Monday, December 21, 2020

Ice sheet uncertainties could mean sea level will rise more than predicted

IMPERIAL COLLEGE LONDON

Research News

Sea level could rise higher than current estimates by 2100 if climate change is unchallenged, according to a new assessment.

Its authors say understanding the way strong global heating affects polar ice sheets will be crucial to projecting sea level rise over the next century. However, uncertainties remain and current knowledge about ice sheets suggests sea-level rise under continued strong warming could be higher than the Intergovernmental Panel on Climate Change (IPCC) 'likely' range by 2100.

The authors of the study, published today in the journal One Earth, also suggest ways scientists can make predictions more certain, by improving our understanding of ice-sheet dynamics, such as how they interact with warming oceans and how they fracture and break apart.

Lead author Professor Martin Siegert, from the Grantham Institute - Climate Change and Environment at Imperial College London, said: "Greenhouse gas emissions are still on the rise, and strong heating, of more than 4°C by 2100, is well within the realm of the possible if emissions continue unabated.

"Currently, hundreds of millions of people live in regions susceptible to coastal flooding, and the likelihood of even worse flooding will significantly increase with severe sea-level rise. The sea-level rise we have already faced has been somewhat mitigated by flood barriers and other measures, but we are unprepared for higher rates of rise that could overwhelm these measures. If we don't do more to avert dangerous global heating, we may reach a point where we can no longer protect people."

The team reviewed current models of the effect of warming on ice sheets that the IPCC's 2019 report on sea-level rise relies on. For the strong heating scenario of more than 4°C of temperature rise by 2100, the report gave a 'likely' range for sea-level rise of between 0.61 and 1.10 metres above 1950 levels.

However, the team's analysis showed that ice sheet models do not include sufficient detail on key processes that may lead to significant mass loss under strong warming, meaning sea level rise above the IPCC's likely range is far more possible than below it.

Co-author John Englander, President and Founder of the Rising Seas Institute, said: "Sea-level rise will be one of the most challenging issues faced by society in the coming decades. We need to recognize that we cannot stand by and wait for clarity about actual sea-level rise to begin planning for it.

"Waiting for better confidence in predictions is not a reason to delay building a margin of safety, for example into building codes and zoning, recognising the inevitability of sea-level rise and its catastrophic implications."

There are two main ways sea level can rise substantially at a global level. Throughout the twentieth century, rise has been dominated by thermal expansion - added heat driving water molecules apart, expanding the volume of the ocean water. In the twenty-first century, however, the second mechanism has become dominant: the addition of water from melting ice sheets and glaciers.

While sea-level rise due to thermal expansion can be predicted using relatively simple relationships between the temperature and the expansion, ice sheets and glaciers respond to rising temperatures in complex and interconnected ways that make prediction more fraught.
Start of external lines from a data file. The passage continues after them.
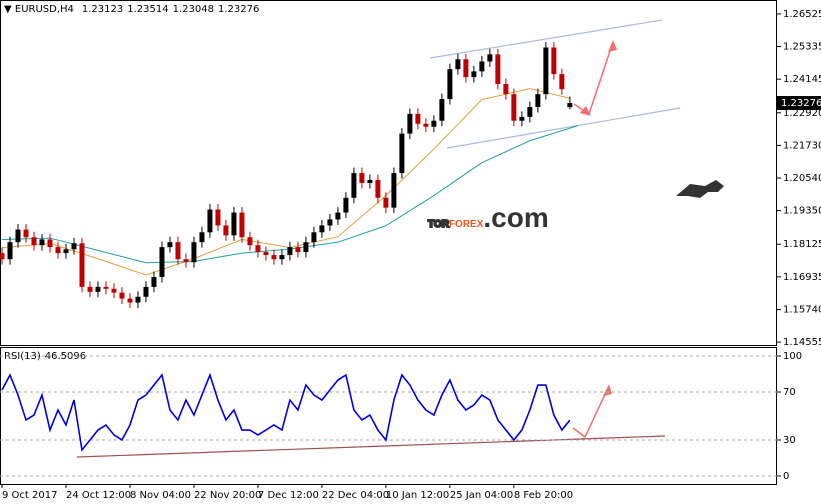 Image resolution: width=821 pixels, height=504 pixels. What do you see at coordinates (802, 212) in the screenshot?
I see `y-tick-label: 1.19350` at bounding box center [802, 212]. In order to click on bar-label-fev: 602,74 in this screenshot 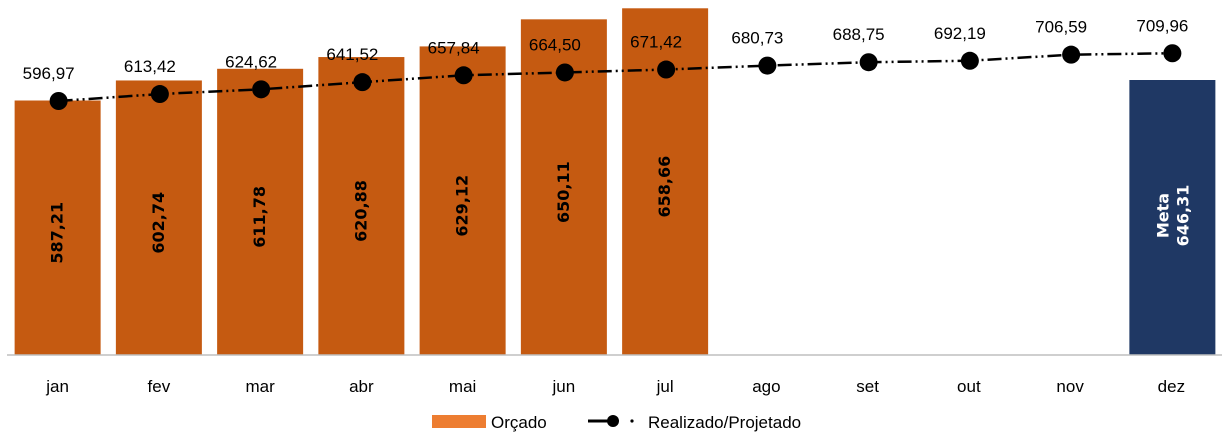, I will do `click(158, 223)`. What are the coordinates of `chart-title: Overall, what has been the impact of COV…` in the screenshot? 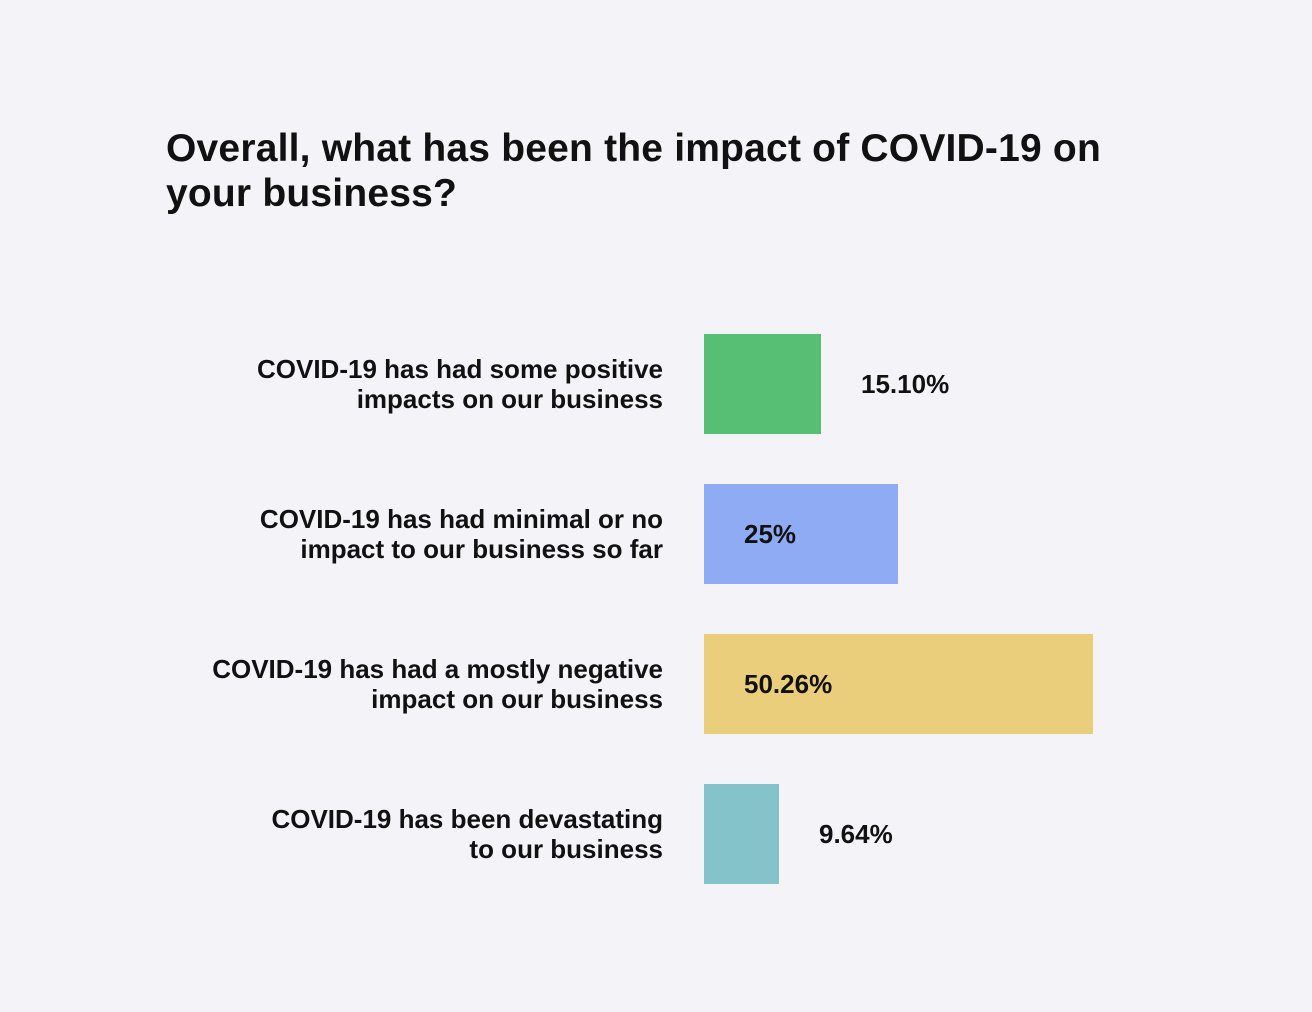 It's located at (634, 171).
Researchers looking ahead to the next century of climate change and its increasing impact on human society, nature and the environment often look back at previous episodes of natural climate change for clues as to how various earth systems will react.

At the end of the last ice age, there is evidence that ice sheets responded to warming by rapidly losing mass at rates that at times were higher than currently observed, leading to several metres of sea-level rise per century.

The team say this means current projections of sea-level rise may be underestimates, as the ice sheets may lose mass faster over the coming century than our current models predict.

To improve models and predictions, the authors identify key areas of research that are needed to fill in our gaps in knowledge. These include better mapping of the ground beneath glaciers and ice sheets, collection of data at the margin where glaciers meet the ocean, and improved coupling of models of the atmosphere, oceans, and ice sheets.

While the network of existing observations of ice sheet dynamics already gives scientists a very strong warning signal and causes for concern, the authors say these improvements could lead to a next-generation 'early warning system' focused on signals of rapid change in sea level, such as increases in ocean water temperature along the margins of ice sheets.

Professor Siegert said: "We already have a good start on an early warning system for dangerous sea-level rise, with satellites, airborne platforms, robotic devices, field investigators, and expert knowledge. While this network is growing and getting stronger, it has major weaknesses at ice-sheet boundaries that require urgent action. We need to develop an array of robotic devices in key parts of Antarctica and Greenland that are most vulnerable and capable of rapid sea-level rise in the future."